- _Source data_

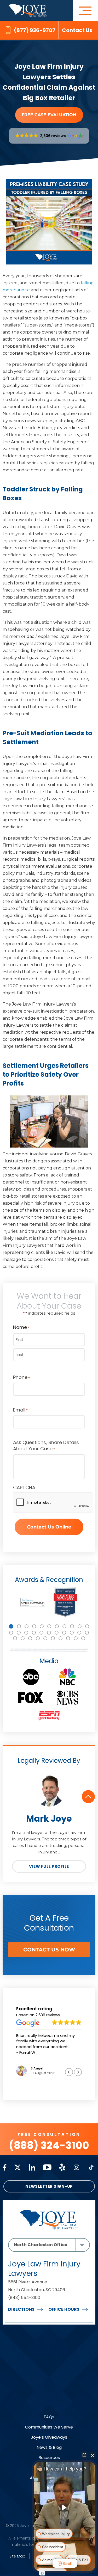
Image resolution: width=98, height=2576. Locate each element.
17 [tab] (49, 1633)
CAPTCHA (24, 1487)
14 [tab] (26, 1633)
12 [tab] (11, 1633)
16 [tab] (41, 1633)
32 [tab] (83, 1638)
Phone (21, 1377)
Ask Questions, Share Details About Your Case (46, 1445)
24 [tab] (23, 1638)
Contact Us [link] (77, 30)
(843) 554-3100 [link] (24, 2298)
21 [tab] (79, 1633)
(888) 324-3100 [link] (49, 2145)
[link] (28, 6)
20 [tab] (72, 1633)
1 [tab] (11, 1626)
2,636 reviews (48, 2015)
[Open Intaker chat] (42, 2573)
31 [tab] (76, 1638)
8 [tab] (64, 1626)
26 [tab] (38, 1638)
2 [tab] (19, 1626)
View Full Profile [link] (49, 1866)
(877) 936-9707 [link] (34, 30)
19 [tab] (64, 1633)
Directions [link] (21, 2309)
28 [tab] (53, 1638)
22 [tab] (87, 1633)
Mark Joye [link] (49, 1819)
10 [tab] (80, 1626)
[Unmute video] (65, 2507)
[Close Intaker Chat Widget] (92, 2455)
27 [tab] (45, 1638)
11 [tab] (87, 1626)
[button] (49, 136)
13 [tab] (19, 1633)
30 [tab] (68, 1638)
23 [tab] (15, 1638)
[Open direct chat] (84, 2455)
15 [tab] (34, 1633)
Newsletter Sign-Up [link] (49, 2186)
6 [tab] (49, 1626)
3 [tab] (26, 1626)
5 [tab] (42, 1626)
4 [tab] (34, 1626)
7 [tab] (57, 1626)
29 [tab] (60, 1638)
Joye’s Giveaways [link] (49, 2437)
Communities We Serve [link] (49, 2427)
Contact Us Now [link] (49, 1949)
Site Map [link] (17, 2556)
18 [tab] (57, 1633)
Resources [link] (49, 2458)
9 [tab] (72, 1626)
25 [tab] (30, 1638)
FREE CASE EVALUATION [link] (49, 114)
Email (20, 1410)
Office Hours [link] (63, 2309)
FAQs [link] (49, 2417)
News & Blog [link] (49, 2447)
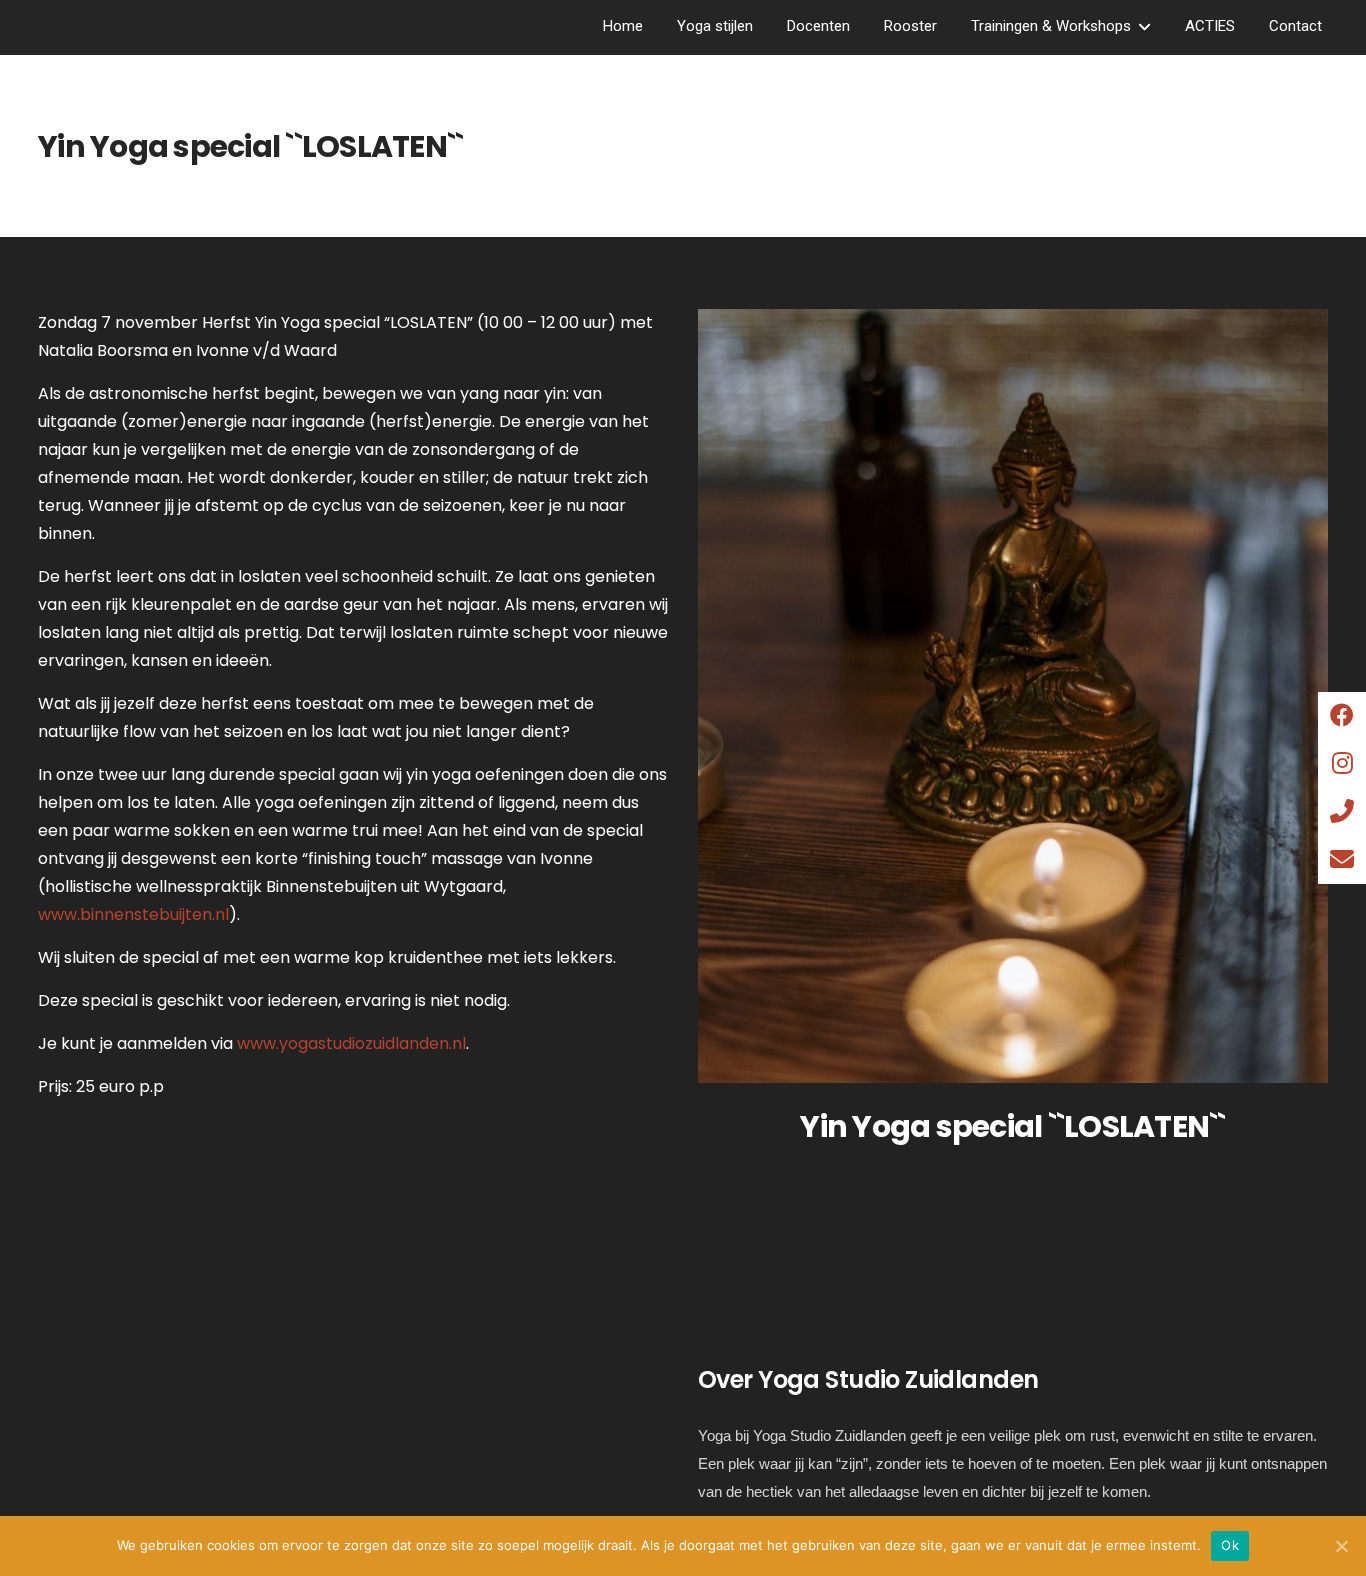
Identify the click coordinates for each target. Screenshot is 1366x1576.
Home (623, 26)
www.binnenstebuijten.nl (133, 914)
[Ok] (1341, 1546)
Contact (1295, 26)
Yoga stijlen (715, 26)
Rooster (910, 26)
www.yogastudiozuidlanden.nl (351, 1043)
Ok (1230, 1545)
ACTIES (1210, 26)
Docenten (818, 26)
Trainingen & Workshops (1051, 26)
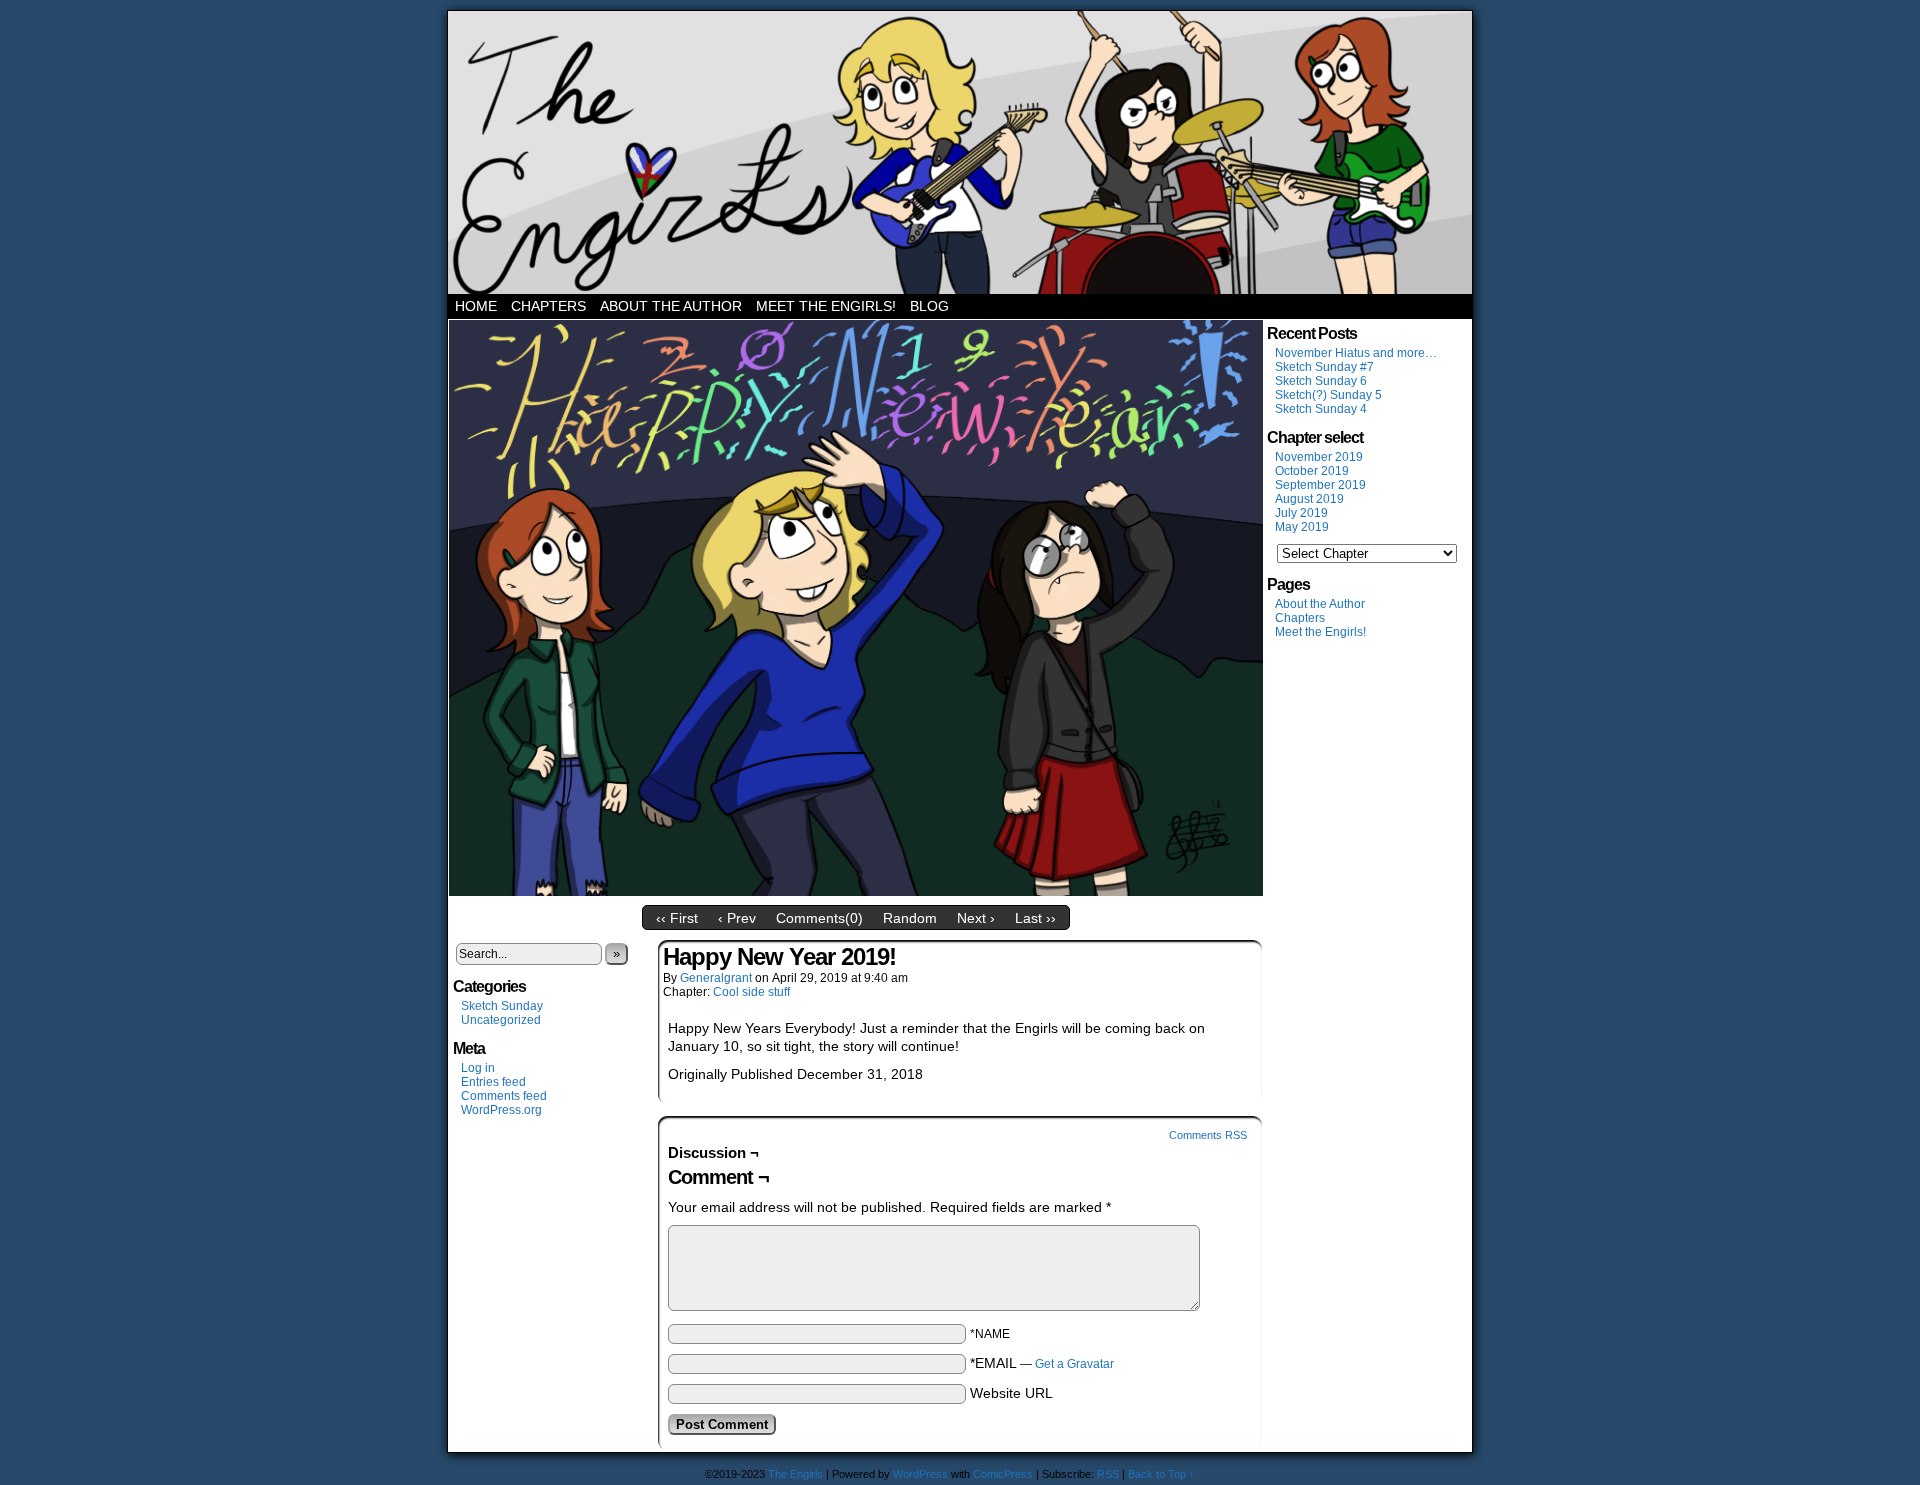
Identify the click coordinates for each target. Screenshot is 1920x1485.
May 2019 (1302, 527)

- _Assignment_
Your answer must consist of the entries, unchanged, with no pictures in it.

- _Answer section_
Image resolution: width=98, height=2576. Locate each element.
17 [tab] (49, 1633)
CAPTCHA (24, 1487)
14 [tab] (26, 1633)
12 [tab] (11, 1633)
16 [tab] (41, 1633)
32 [tab] (83, 1638)
Phone (21, 1377)
Ask Questions, Share Details About Your Case (46, 1445)
24 [tab] (23, 1638)
Contact Us [link] (77, 30)
(843) 554-3100 [link] (24, 2298)
21 [tab] (79, 1633)
(888) 324-3100 [link] (49, 2145)
[link] (28, 6)
20 [tab] (72, 1633)
1 [tab] (11, 1626)
2,636 reviews (48, 2015)
[Open Intaker chat] (42, 2573)
31 [tab] (76, 1638)
8 [tab] (64, 1626)
26 [tab] (38, 1638)
2 [tab] (19, 1626)
View Full Profile [link] (49, 1866)
(877) 936-9707 [link] (34, 30)
19 [tab] (64, 1633)
Directions [link] (21, 2309)
28 [tab] (53, 1638)
22 [tab] (87, 1633)
Mark Joye [link] (49, 1819)
10 [tab] (80, 1626)
[Unmute video] (65, 2507)
[Close Intaker Chat Widget] (92, 2455)
27 [tab] (45, 1638)
11 [tab] (87, 1626)
[button] (49, 136)
13 [tab] (19, 1633)
30 [tab] (68, 1638)
23 [tab] (15, 1638)
[Open direct chat] (84, 2455)
15 [tab] (34, 1633)
Newsletter Sign-Up [link] (49, 2186)
6 [tab] (49, 1626)
3 [tab] (26, 1626)
5 [tab] (42, 1626)
4 [tab] (34, 1626)
7 [tab] (57, 1626)
29 [tab] (60, 1638)
Joye’s Giveaways [link] (49, 2437)
Communities We Serve [link] (49, 2427)
Contact Us Now [link] (49, 1949)
Site Map [link] (17, 2556)
18 [tab] (57, 1633)
Resources [link] (49, 2458)
9 [tab] (72, 1626)
25 [tab] (30, 1638)
FREE CASE EVALUATION [link] (49, 114)
Email (20, 1410)
Office Hours [link] (63, 2309)
FAQs [link] (49, 2417)
News & Blog [link] (49, 2447)
Identify the click coordinates for each target. Screenshot is 1366x1576.
Home (623, 26)
www.binnenstebuijten.nl (133, 914)
[Ok] (1341, 1546)
Contact (1295, 26)
Yoga stijlen (715, 26)
Rooster (910, 26)
www.yogastudiozuidlanden.nl (351, 1043)
Ok (1230, 1545)
ACTIES (1210, 26)
Docenten (818, 26)
Trainingen & Workshops (1051, 26)
Identify the click coordinates for each target. Screenshot is 1920x1485.
May 2019 (1302, 527)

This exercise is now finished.